WORK TO BE COMPLETED:
Starting at the beginning of the data and ending at the line that contains "tap(471, 29)", present each line as a Markdown table with the columns Row and Line. Leave out blank lines.

[Records for locating displayed items]
========================================================================

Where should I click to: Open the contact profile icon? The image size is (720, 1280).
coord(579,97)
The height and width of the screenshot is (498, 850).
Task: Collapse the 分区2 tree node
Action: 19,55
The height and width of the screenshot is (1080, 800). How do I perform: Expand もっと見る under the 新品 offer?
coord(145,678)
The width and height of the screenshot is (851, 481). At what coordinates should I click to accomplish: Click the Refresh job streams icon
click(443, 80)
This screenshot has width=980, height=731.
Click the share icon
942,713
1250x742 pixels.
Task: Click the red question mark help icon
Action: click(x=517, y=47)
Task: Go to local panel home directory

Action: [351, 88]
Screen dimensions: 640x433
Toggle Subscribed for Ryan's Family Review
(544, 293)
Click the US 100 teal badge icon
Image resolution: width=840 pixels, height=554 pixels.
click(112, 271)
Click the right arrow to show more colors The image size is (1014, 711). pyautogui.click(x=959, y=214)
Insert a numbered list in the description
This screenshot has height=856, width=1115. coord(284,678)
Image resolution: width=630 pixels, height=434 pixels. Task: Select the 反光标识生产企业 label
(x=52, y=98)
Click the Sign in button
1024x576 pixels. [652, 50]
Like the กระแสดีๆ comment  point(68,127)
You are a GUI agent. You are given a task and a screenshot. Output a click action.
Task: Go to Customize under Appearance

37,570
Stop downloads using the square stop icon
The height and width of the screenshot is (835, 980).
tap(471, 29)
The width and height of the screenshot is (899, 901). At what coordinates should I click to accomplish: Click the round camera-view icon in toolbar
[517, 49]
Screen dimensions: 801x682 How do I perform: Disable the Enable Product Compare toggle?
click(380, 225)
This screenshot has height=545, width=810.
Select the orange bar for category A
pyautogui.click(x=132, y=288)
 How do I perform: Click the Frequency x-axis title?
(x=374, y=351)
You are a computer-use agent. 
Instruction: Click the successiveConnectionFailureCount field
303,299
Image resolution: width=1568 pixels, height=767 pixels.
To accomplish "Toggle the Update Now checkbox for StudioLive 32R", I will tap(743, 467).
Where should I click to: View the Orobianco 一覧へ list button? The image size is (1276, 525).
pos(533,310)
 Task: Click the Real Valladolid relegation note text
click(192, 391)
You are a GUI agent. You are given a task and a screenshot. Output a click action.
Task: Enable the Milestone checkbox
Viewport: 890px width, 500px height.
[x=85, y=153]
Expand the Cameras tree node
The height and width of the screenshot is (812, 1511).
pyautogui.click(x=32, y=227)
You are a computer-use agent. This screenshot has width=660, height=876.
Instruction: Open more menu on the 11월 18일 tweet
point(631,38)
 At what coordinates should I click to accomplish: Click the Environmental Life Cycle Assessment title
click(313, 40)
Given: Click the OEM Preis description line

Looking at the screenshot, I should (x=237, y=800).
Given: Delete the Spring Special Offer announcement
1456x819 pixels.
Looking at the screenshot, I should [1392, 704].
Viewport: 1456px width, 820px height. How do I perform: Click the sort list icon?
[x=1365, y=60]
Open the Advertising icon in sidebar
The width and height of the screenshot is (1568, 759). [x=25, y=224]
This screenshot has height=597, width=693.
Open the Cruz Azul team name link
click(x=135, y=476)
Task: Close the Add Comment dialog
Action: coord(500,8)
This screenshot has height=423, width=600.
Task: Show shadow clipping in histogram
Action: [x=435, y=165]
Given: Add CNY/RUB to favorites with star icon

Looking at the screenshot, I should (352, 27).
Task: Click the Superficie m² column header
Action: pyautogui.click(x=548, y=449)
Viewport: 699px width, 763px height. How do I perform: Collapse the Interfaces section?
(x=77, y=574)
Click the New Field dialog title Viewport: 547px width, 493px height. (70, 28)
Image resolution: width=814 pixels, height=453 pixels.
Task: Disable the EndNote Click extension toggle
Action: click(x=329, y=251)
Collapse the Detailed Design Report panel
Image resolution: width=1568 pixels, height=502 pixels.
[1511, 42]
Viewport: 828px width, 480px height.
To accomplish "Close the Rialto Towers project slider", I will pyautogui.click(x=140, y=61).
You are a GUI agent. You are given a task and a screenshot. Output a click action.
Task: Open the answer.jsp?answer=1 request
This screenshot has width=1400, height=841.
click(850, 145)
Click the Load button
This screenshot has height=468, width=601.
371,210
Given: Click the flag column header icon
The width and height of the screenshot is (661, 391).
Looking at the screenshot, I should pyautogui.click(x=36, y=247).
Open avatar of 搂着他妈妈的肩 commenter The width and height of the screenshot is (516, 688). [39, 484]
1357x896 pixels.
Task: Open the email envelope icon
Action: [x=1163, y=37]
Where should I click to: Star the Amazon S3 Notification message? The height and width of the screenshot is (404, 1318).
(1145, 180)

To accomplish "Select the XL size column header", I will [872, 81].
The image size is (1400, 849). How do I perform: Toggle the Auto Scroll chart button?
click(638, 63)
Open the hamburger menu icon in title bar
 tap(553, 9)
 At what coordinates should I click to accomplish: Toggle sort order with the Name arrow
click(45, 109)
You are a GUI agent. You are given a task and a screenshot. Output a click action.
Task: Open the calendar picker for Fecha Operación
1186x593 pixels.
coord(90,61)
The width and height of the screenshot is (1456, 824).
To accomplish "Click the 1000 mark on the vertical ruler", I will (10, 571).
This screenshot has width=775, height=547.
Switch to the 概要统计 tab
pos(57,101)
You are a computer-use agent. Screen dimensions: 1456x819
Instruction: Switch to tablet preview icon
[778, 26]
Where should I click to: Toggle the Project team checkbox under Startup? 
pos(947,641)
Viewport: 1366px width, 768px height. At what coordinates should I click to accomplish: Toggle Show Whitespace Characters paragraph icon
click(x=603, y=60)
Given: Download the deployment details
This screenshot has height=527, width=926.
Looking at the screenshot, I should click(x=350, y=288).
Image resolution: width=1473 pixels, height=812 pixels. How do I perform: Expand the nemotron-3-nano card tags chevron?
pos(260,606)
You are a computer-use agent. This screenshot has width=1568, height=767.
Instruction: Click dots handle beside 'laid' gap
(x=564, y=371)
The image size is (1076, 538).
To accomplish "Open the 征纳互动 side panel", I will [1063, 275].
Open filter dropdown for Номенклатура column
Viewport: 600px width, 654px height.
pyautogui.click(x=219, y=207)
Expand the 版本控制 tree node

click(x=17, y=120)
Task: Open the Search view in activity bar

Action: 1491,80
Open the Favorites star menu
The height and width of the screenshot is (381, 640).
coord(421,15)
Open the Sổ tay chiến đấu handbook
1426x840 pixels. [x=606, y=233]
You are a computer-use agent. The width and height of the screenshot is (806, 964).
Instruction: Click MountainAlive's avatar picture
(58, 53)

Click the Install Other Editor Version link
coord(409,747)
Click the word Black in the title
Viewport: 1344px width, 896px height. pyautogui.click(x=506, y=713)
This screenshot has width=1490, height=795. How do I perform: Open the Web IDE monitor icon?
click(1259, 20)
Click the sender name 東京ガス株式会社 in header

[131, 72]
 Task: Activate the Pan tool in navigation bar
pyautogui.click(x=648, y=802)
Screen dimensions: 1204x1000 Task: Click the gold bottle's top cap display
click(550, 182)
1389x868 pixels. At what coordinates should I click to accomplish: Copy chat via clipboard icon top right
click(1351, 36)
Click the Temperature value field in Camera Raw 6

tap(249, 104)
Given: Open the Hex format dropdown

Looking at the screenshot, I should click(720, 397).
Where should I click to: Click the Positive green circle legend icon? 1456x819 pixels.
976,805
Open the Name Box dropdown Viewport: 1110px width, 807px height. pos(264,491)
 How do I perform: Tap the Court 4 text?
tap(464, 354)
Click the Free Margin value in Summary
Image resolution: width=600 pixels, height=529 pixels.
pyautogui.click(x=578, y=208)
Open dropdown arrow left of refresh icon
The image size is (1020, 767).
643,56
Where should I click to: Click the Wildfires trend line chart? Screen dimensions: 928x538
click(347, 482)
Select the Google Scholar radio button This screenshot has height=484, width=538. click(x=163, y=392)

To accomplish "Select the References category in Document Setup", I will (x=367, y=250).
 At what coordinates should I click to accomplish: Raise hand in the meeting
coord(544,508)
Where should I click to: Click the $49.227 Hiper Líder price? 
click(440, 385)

========================================================================

THE COMPLETED TASK:
| Row | Line |
|---|---|
| 1 | Where should I click to: Open the contact profile icon? The image size is (720, 1280). |
| 2 | coord(579,97) |
| 3 | The height and width of the screenshot is (498, 850). |
| 4 | Task: Collapse the 分区2 tree node |
| 5 | Action: 19,55 |
| 6 | The height and width of the screenshot is (1080, 800). How do I perform: Expand もっと見る under the 新品 offer? |
| 7 | coord(145,678) |
| 8 | The width and height of the screenshot is (851, 481). At what coordinates should I click to accomplish: Click the Refresh job streams icon |
| 9 | click(443, 80) |
| 10 | This screenshot has width=980, height=731. |
| 11 | Click the share icon |
| 12 | 942,713 |
| 13 | 1250x742 pixels. |
| 14 | Task: Click the red question mark help icon |
| 15 | Action: click(x=517, y=47) |
| 16 | Task: Go to local panel home directory |
| 17 | Action: [351, 88] |
| 18 | Screen dimensions: 640x433 |
| 19 | Toggle Subscribed for Ryan's Family Review |
| 20 | (544, 293) |
| 21 | Click the US 100 teal badge icon |
| 22 | Image resolution: width=840 pixels, height=554 pixels. |
| 23 | click(112, 271) |
| 24 | Click the right arrow to show more colors The image size is (1014, 711). pyautogui.click(x=959, y=214) |
| 25 | Insert a numbered list in the description |
| 26 | This screenshot has height=856, width=1115. coord(284,678) |
| 27 | Image resolution: width=630 pixels, height=434 pixels. Task: Select the 反光标识生产企业 label |
| 28 | (x=52, y=98) |
| 29 | Click the Sign in button |
| 30 | 1024x576 pixels. [652, 50] |
| 31 | Like the กระแสดีๆ comment  point(68,127) |
| 32 | You are a GUI agent. You are given a task and a screenshot. Output a click action. |
| 33 | Task: Go to Customize under Appearance |
| 34 | 37,570 |
| 35 | Stop downloads using the square stop icon |
| 36 | The height and width of the screenshot is (835, 980). |
| 37 | tap(471, 29) |